*** Given data

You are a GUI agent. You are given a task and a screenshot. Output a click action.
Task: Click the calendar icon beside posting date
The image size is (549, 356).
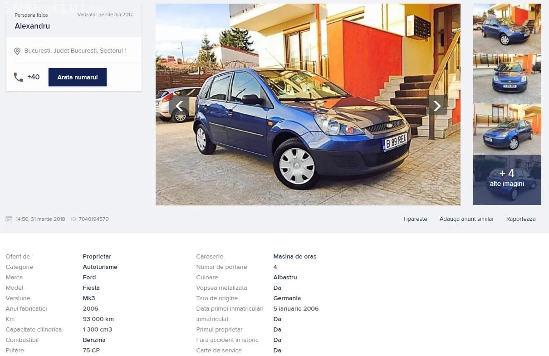pos(9,219)
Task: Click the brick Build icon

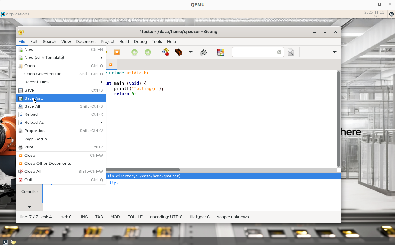Action: tap(179, 52)
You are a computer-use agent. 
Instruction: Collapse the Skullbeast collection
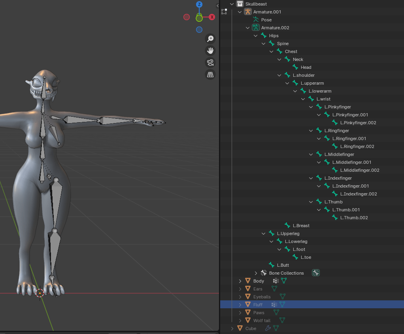point(232,4)
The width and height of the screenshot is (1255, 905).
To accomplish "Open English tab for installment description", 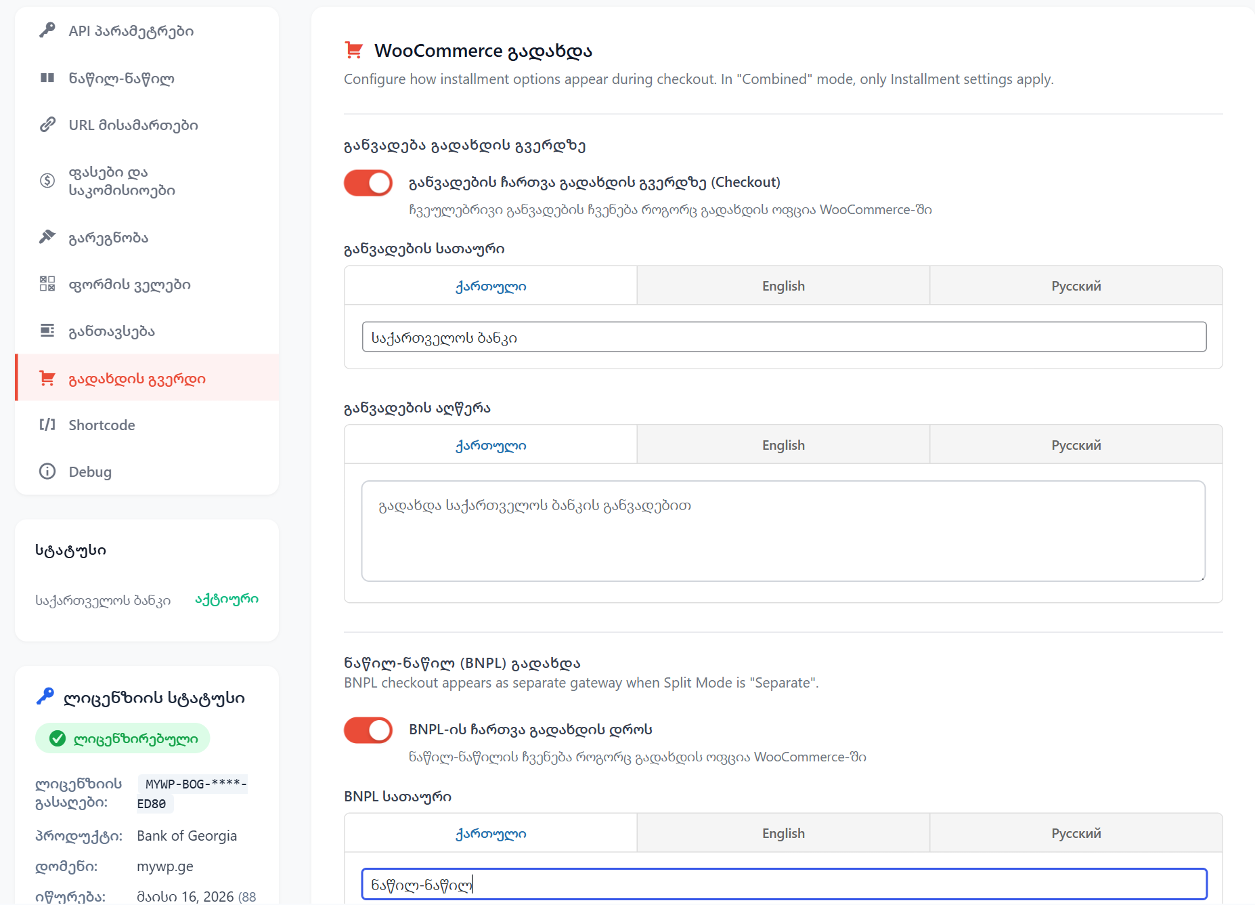I will (x=783, y=445).
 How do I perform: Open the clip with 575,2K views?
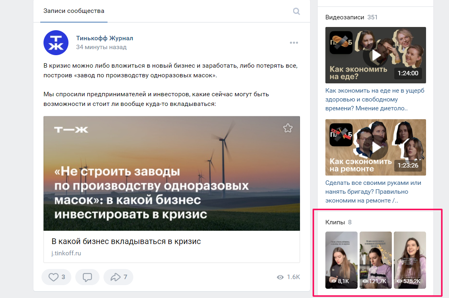pos(410,260)
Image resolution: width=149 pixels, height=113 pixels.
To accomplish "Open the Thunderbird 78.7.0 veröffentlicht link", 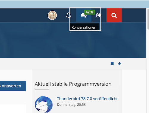I will pos(87,99).
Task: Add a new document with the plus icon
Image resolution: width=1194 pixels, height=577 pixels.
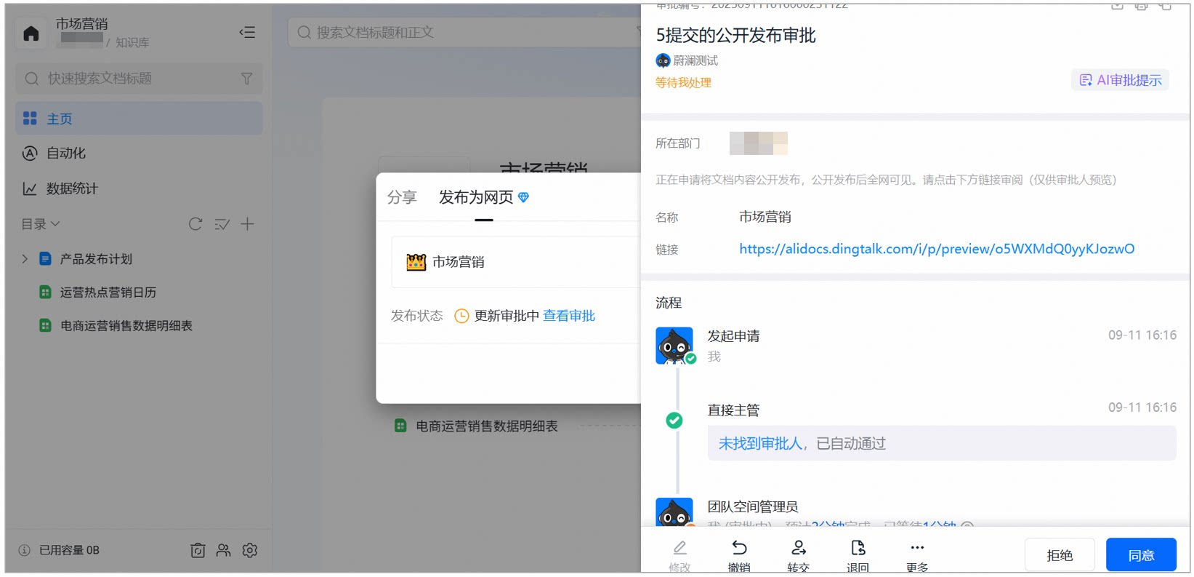Action: (248, 224)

******

Given exercise: Count how many lines of the material contain the string "height", with case counting. Give only the number.

The result: 3